Problem details: Reproduce the section of the plumbing forum thread that runs from "Nice job, but" up to and including "ago had sawzalls.".

Selected excerpt:
+ + +

# When even a cable...



## U&I Plumber (Feb 15, 2009)

can't get the job done.

I got a call this morning about a shower drain that plugs every 3 months without fail, after chemicals or roto rooter 3 months and it plugs up.

I ask the owner the age of the house, 45 years he says, at this point I tell him 3 hours max including the 30 foot crawl, and I can guarantee the fix, no more plugs. I already know what I'm gonna find.:blink:

I load up a small box of fgts and under the house I go and crawl till I find this...



















Whomever did the remodel went the lazy road and halfazzed the job, thats a 2" X 1 1/2" fernco going the wrong way, in talking to the owner they had emphasized that the job be done right, this was done 5 years ago.

This is what I left behind me as I headed for the crawl space hatch...


----------



## 422 plumber (Jul 31, 2008)

Nice job, but did the hackjob on that joist bring a tear to your eye? I woulda thought that even the assclowns who were there 5 years ago had sawzalls.


----------



## para1 (Jun 17, 2008)

i THOUGHT YOU SAID THE ho WANTED THE JOB DONE RIGHT?

JUST KIDDIN, NICE JOB....THANKS FOR THE PICS.


----------



## Plumber Jim (Jun 19, 2008)

Is that a 3" x 2" fernco over the 2" cI hub? the 2" pipe should had either removed and the 2" abs installed into the hub with titeseal or left enough steel 2" to use a no hub band. the putting a fernco over the hub like that wouldn't fly here.


----------



## U&I Plumber (Feb 15, 2009)

Plumber Jim said:


> Is that a 3" x 2" fernco over the 2" cI hub? the 2" pipe should had either removed and the 2" abs installed into the hub with titeseal or left enough steel 2" to use a no hub band. the putting a fernco over the hub like that wouldn't fly here.


There was no 2" steel? galvanized to tie into to, the original drain was 1 1/2" galvanized leadded into the 2" cast, I could have just as well ran a snake thru the vent and cleared the problem for a couple years as the junction of the san-t and vent was plugged solid, but I fixed it, I probably should have just re-plumbed the house, especially in these tight economic times I'm sure the owner would have appreciated it.


----------



## DUNBAR PLUMBING (Sep 11, 2008)

Plumber Jim said:


> Is that a 3" x 2" fernco over the 2" cI hub? the 2" pipe should had either removed and the 2" abs installed into the hub with titeseal or left enough steel 2" to use a no hub band. the putting a fernco over the hub like that wouldn't fly here.


 

I would of taken it even a step further than that, and that would be to cut the hub off that wye and mission coupling a 2" street 45 and run towards the 90. 

You can do that on that 2" by 3" wye but you have to use a diamond blade angle grinder to cut immediately behind the hub, then clean the casting marks off smooth so a mission no hub seals. If in doubt, contact cement the both the inside of the mission coupling AND the area to connect to the cast; it won't leak. 


That set up will work, and given it was in a crawl space, it will fly. As much as I dislike ferncos above ground, until you're in that boat, it's the difference of minor repair to major. My diamond blade makes me legal though almost 90% of the time. I see 2" hub close up all the time because two different metals are not agreeing with each other, thus the reason it happens.

+ + +

Source excerpt:
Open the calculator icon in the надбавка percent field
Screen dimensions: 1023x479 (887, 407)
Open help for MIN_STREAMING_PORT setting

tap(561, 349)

+ + +

Problem solution:
Nice job, but did the hackjob on that joist bring a tear to your eye? I woulda thought that even the assclowns who were there 5 years ago had sawzalls.